### Soal 1:
Terjemahkan kalimat "Jalan Braga di Kota Bandung memiliki sejarah panjang dan sangat dikenal." dari teks tentang Jalan Braga ke dalam bahasa Inggris.
### Soal 2:
Kutip bagian teks tentang Jalan Braga dengan tepat, mulai dari kata-kata yang memuat "Kenapa dinamai Jalan" dan berhenti setelah "bioskop hingga bank.".

Jl braga bandung.......

Quote:
BRAGA
Quote:
Spoiler for sejarah masa lalu 
Jalan Braga di Kota Bandung memiliki sejarah panjang dan sangat dikenal. Jalan ini terletak persis di jantung kota dan berhimpitan dengan Jalan Asia Afrika yang dikenal dengan Gedung Merdeka.
Konon jalan sepanjang lebih kurang 700 meter ini dibuat ada kaitannya dengan pembuatan jalan Anyer-Panarukan oleh Daendels Tahun 1808-1811.Selain itu, juga terkait dengan praktik politik Tanam Paksa yang diberlakukan Belanda dari tahun 1830-1870.
Saat itu, ada rencana menjadikan Bandung sebagai ibukota negara. Untuk mempersiapkan segala sesuatunya berbagai bangunan penting dibuat Belanda di kota ini. Salah satu di antaranya adalah rumah pelelangan kopi (coffe per house).
Setiap transaksi di rumah pelelangan kopi yang kini menjadi Balai Kota tersebut, kemudian barangnya dikirim melalui Kantor Pos yang letaknya tidak jauh. Untuk mengangkut kopi itulah lalu dibuat jalan tembus yang dinamai Jalan Pedati.
Kenapa dinamai Jalan Pedati? Karena jalan yang lebarnya sekitar 10 meter ini hanya dapat dilewati oleh pedati. Kondisinya pun becek dan berlumpur kalau musim hujan. Namun di penghujung tahun 1870-an, jalan ini berkembang menjadi sebuah ka-wasan elit kala itu.
Perkembangan jalan ini tak terlepas dari keberadaan sebuah toko kelontong bernama de vries. Toko ini selalu dikunjungi petani Priangan yang kaya raya (Preanger Planters). Para preanger planters tersebut membeli kebutuhan hidup sehari-hari di toko de vries.
Ramainya toko dikunjungi oleh petani keturunan Belanda ini membuat kawasan sekitarnya menjadi hidup. Berlahan tetapi pasti mulai berdiri bangunan baru di sekitarnya. Mulai dari hotel, restoran, gedung bioskop hingga bank.

### Baris Data:
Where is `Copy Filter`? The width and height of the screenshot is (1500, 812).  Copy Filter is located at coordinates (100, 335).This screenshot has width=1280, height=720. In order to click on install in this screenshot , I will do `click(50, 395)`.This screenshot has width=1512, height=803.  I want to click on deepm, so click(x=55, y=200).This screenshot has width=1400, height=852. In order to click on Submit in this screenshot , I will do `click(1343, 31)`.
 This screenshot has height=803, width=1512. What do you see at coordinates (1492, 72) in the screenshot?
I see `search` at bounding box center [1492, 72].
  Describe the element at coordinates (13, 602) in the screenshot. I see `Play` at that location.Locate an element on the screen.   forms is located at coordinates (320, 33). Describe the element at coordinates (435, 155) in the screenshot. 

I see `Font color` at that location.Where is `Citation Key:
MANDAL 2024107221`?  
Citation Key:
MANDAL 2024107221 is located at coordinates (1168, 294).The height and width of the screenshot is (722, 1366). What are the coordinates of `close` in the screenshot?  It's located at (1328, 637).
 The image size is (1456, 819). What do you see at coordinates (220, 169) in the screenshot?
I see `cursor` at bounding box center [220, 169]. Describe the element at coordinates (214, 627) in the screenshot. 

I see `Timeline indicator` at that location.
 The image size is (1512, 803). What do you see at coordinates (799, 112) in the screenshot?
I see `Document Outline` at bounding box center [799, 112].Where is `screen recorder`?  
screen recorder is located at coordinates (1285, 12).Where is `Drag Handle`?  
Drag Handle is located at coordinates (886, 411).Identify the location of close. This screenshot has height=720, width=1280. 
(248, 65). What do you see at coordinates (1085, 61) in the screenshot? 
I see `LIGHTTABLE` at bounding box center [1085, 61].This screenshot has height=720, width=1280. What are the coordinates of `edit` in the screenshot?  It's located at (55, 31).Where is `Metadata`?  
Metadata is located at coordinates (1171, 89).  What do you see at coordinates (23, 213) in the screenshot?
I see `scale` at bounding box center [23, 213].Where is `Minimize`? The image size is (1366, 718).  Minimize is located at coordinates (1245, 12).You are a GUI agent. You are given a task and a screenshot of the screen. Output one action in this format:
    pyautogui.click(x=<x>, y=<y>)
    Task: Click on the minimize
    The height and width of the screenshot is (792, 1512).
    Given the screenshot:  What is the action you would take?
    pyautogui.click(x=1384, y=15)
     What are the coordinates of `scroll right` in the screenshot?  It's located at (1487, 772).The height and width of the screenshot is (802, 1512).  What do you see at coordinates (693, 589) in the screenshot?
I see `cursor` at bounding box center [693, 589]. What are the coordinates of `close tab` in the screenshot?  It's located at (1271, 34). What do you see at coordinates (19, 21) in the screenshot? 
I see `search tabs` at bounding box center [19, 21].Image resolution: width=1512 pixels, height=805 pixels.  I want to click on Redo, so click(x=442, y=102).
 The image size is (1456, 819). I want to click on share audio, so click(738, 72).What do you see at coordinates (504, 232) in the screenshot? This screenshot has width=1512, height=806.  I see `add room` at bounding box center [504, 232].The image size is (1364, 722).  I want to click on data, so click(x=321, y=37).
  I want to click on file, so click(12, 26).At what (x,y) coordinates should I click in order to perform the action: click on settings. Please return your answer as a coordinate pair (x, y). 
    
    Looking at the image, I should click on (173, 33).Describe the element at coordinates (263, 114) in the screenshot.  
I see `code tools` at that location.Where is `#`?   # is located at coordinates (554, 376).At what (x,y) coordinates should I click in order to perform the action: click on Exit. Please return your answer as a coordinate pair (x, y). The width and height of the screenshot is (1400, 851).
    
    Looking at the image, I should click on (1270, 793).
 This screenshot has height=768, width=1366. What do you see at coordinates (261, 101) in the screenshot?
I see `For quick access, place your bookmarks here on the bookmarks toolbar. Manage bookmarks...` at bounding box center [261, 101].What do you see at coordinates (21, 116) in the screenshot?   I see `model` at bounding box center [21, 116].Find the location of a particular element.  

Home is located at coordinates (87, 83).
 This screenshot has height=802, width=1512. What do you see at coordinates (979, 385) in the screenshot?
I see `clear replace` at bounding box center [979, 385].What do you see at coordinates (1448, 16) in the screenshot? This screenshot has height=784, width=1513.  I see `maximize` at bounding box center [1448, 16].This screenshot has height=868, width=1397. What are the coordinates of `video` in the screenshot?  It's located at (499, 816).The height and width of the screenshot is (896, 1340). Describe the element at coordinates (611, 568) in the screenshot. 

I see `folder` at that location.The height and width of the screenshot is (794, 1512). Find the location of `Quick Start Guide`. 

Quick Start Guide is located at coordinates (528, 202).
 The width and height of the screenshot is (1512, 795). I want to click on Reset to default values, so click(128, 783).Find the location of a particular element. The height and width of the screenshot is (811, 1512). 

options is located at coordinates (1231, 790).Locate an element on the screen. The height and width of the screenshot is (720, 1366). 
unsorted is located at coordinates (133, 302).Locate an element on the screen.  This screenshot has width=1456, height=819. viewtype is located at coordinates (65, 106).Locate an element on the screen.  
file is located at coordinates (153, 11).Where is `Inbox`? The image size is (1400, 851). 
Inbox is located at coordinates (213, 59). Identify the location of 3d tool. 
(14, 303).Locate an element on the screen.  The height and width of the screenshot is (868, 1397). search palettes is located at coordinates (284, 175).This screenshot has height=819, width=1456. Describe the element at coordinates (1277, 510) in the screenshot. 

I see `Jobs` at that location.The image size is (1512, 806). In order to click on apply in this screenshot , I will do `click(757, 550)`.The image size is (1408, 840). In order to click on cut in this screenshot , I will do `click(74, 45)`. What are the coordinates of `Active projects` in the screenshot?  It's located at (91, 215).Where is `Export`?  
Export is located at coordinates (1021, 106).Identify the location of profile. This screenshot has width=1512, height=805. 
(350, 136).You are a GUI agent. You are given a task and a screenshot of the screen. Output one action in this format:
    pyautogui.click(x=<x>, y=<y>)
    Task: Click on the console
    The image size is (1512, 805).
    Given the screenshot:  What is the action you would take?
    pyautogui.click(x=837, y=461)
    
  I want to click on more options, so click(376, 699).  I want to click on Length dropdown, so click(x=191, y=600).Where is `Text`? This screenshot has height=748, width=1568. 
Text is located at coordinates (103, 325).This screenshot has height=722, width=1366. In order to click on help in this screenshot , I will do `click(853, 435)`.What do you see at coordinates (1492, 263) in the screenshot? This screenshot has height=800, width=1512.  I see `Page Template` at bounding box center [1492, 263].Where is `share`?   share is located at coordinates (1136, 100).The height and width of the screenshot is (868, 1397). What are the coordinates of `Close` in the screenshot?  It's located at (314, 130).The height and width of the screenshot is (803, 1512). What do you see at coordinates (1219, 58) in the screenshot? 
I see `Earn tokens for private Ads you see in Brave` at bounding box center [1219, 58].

### Jawaban Latihan 1:
Braga Street in the city of Bandung has a long history and is very well known.

### Jawaban Latihan 2:
Kenapa dinamai Jalan Pedati? Karena jalan yang lebarnya sekitar 10 meter ini hanya dapat dilewati oleh pedati. Kondisinya pun becek dan berlumpur kalau musim hujan. Namun di penghujung tahun 1870-an, jalan ini berkembang menjadi sebuah ka-wasan elit kala itu.
Perkembangan jalan ini tak terlepas dari keberadaan sebuah toko kelontong bernama de vries. Toko ini selalu dikunjungi petani Priangan yang kaya raya (Preanger Planters). Para preanger planters tersebut membeli kebutuhan hidup sehari-hari di toko de vries.
Ramainya toko dikunjungi oleh petani keturunan Belanda ini membuat kawasan sekitarnya menjadi hidup. Berlahan tetapi pasti mulai berdiri bangunan baru di sekitarnya. Mulai dari hotel, restoran, gedung bioskop hingga bank.